Похоже было, что Рональд оказался здесь последним из вышеуказанных «фруктов», ибо после того, как он очутился в машине, стал располагаться в ней конвой. Один из конвоиров втиснул Рональда в узкий треугольный отсек кузова у самой выходной задней двери. Рональдов отсек, еле достаточный, чтобы в нем стоять одному человеку, тоже замкнули особой дверцей. Щелкнул замок стоячего бункера, слышно было, что конвоиры проверяют запоры остальных бункеров, было их, кажется, девять, а конвой располагался посередине. Арестанты не могли ни увидеть друг друга, ни даже голосом, возгласом дать знать о себе — железный лязг дверок заглушил бы такой робкий звук. Да и конвой вел себя шумно, развязно и не скупился на недобрые шуточки по адресу «фруктов».

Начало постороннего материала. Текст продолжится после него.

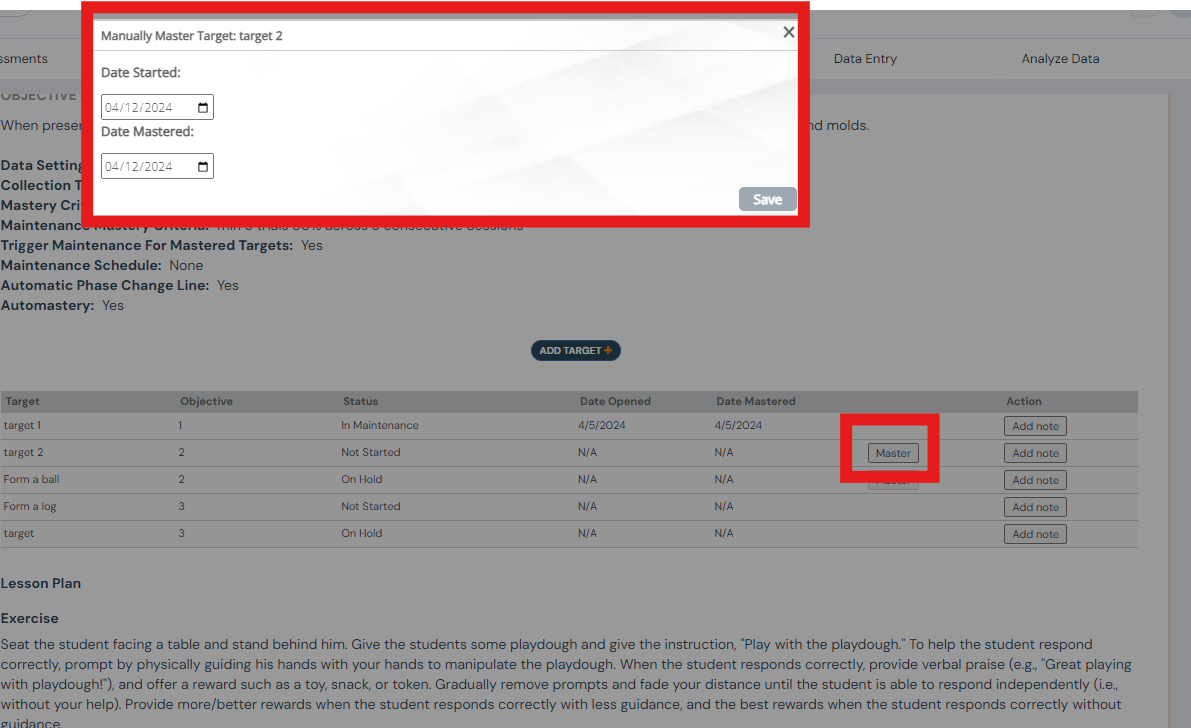Click the Date Mastered column header
1191x728 pixels.
click(x=755, y=401)
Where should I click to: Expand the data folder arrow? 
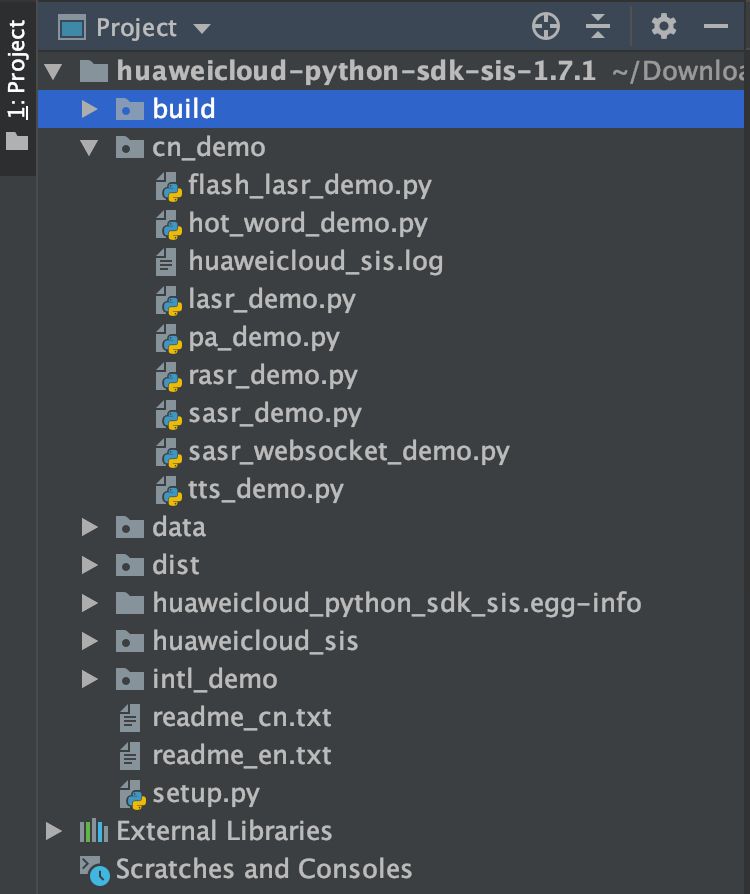click(x=90, y=527)
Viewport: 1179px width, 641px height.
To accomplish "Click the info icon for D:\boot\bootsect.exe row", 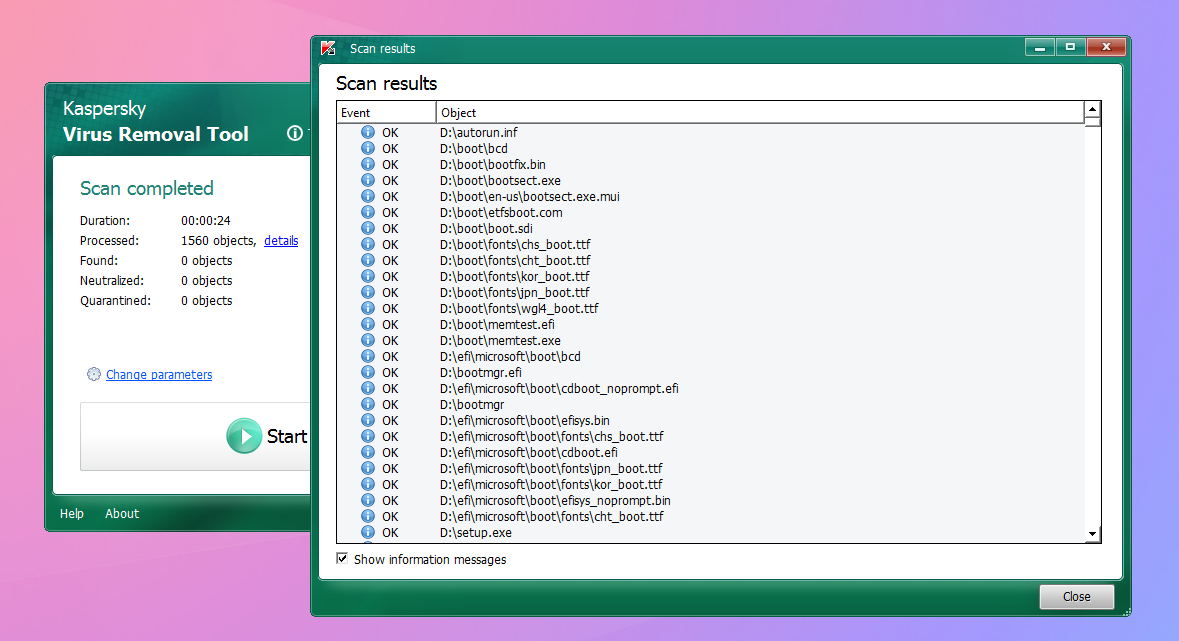I will tap(368, 180).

Щелка в дверце бункера каким-то образом совпала с просветом выходных дверок, и, когда этот внешне безобидный фургон тронулся, Рональд смог видеть сквозь двойные щели полоску бегущего назад мокрого снега у колеи. Ему вдруг припомнилась фраза одного из своих учеников, гулаговского начальника, вскользь брошенная по телефону:

— Ну, будет тесновато... Создавать комфорт этому контингенту мы не обязывались... Так что действуйте, соединяйте!

Комфорт...

Голыми руками Рональд держался за железные тряские створки. Холод жег ладони, однако на пути к неизвестной цели арестант несколько раз не то засыпал стоя, не то впадал в состояние полубеспамятства. Тогда он неуклюжим мешком сползал по железу вниз, упирался коленями в створки и... приходил в себя от тряски.

Ехали минут двадцать пять-тридцать. Рональд вышел из своего бункера в каком-то новом тюремном дворе, еще более угрюмом, чем на Лубянке. Кирпичные стены, глухие ворота, зарешеченные, прикрытые щитами окна, сумрак, тишина, мрачный вход в здание... И снова — одиночный бокс, и холодный душ, и ненужная прожарка одежды, и унизительный обыск, построже, чем на Лубянке.

В почти нетопленой душевой, стуча зубами и кое-как вытираясь куском казенного полотенца, арестант спросил у вертухая:

— Что это за тюрьма?

А тот, швыряя арестанту волглое от пара бельишко, тоном несколько доверительным и не без гордости пояснил:

— Еще узнаешь!.. Лефортово! Это тебе не... хер собачий!